--- Exercise text Enclosed Below ---
The program ”6 marimbas” features works by composers from Canada and the United States and offers listeners the opportunity to discover the rich sound of these instruments through works that illustrate a wide variety of styles and musical writing.
The program is conceived around Steve Reich’s work, 6 marimbas, written in 1986, which is a transcription of his own piece 6 pianos (1973). It is typical of Reich’s writing of the 1970s, with rhythmic patterns that gradually build and deconstruct, and shifts between instruments in the same musical figure that create a dynamic and intoxicating soundtrack, an essential component of this minimalist music.
--- End of Enclosed Exercise text ---
## Explore the material
• 1. According to the program description, in what year did Steve Reich write 6 marimbas?
• 2. Copy the part of the program description between "The program is" and "this minimalist music.", inclusive, word for word.
The entries have no connection to the program description.
--- Data records Enclosed Below ---
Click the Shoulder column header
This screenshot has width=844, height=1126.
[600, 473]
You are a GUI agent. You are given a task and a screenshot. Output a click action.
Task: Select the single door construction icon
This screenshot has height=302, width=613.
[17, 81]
--- End of Enclosed Data records ---
--- Data records Enclosed Below ---
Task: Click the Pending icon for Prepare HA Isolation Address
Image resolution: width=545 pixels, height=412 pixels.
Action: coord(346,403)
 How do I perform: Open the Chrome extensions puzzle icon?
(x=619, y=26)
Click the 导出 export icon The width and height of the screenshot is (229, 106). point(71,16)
--- End of Enclosed Data records ---
## Answers to each task
• 1. 1986

• 2.
The program is conceived around Steve Reich’s work, 6 marimbas, written in 1986, which is a transcription of his own piece 6 pianos (1973). It is typical of Reich’s writing of the 1970s, with rhythmic patterns that gradually build and deconstruct, and shifts between instruments in the same musical figure that create a dynamic and intoxicating soundtrack, an essential component of this minimalist music.